Data for this exercise
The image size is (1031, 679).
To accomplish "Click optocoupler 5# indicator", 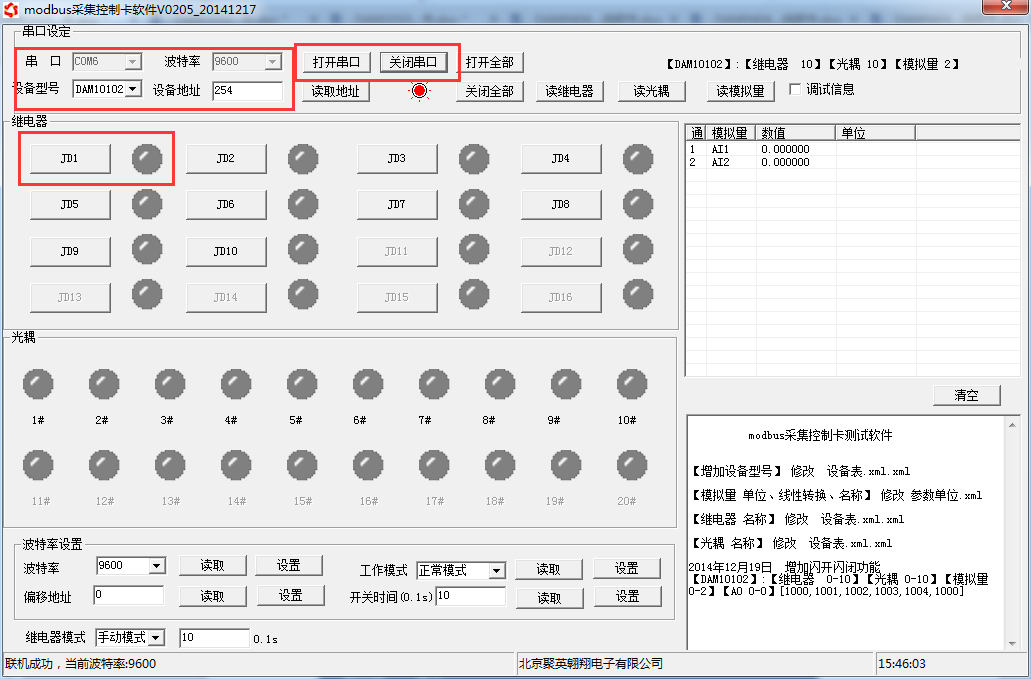I will [x=302, y=384].
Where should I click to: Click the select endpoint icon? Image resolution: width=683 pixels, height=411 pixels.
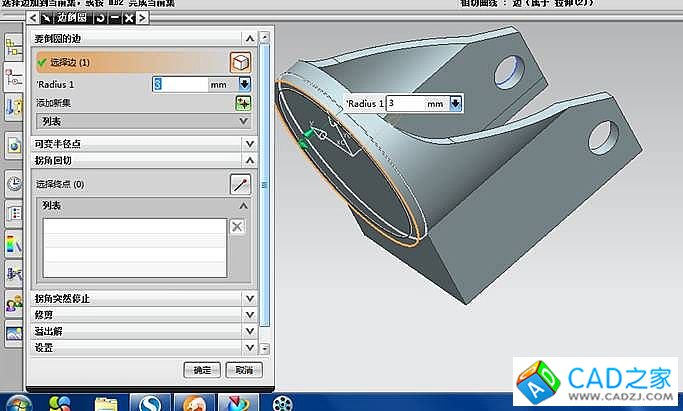click(x=239, y=183)
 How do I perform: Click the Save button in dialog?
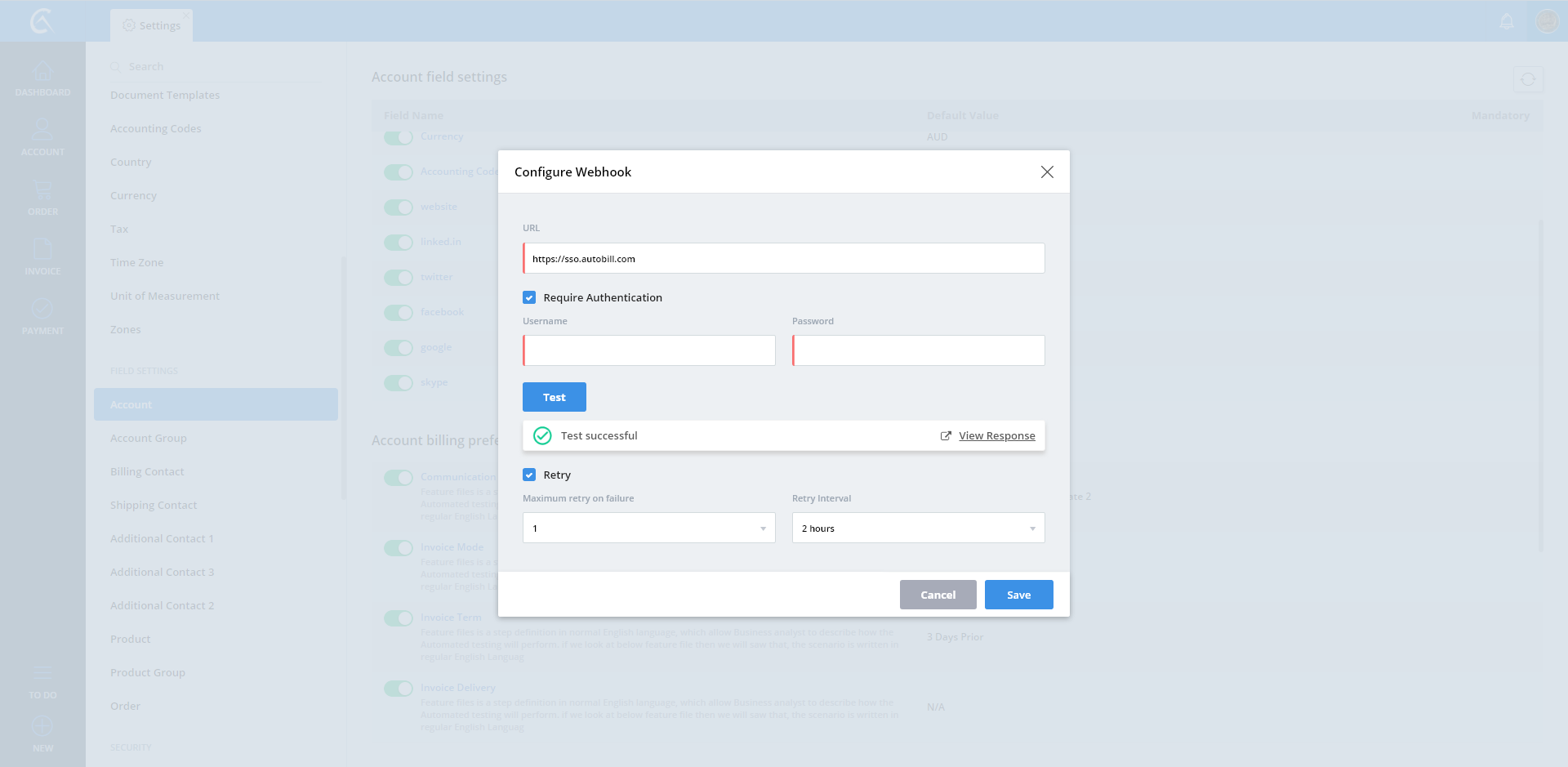[1018, 595]
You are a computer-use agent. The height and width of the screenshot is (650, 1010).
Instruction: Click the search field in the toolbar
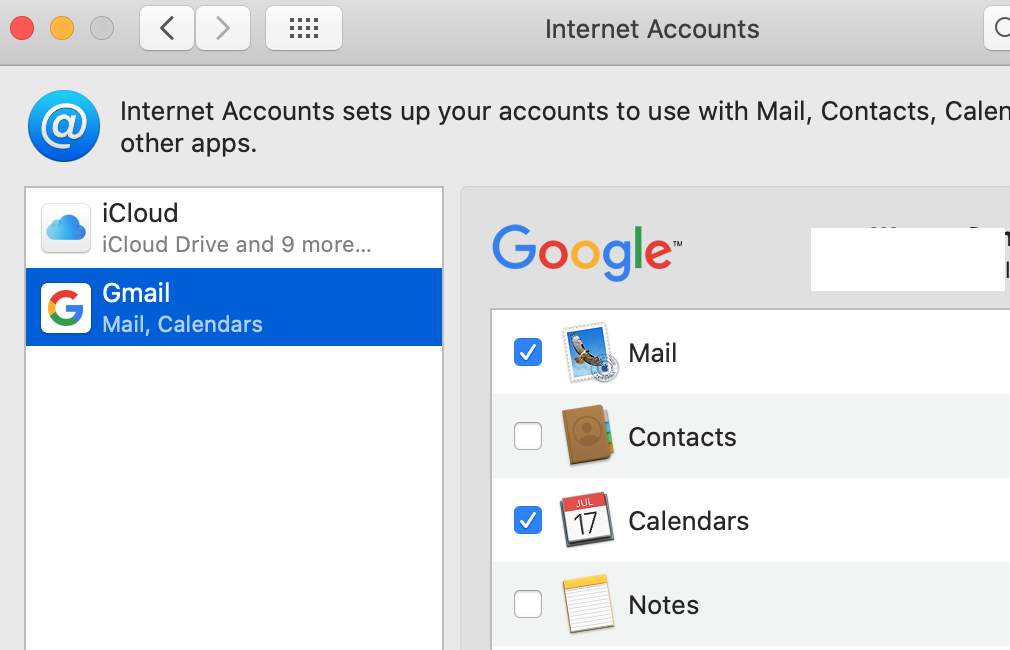click(997, 28)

What you need to do
Nothing but the lines from the one holding "Instruction: Click the" through the last line of the entries should be written out, exactly and inclusively, minus the pictures.

Expected output
Instruction: Click the search field in the toolbar
click(997, 28)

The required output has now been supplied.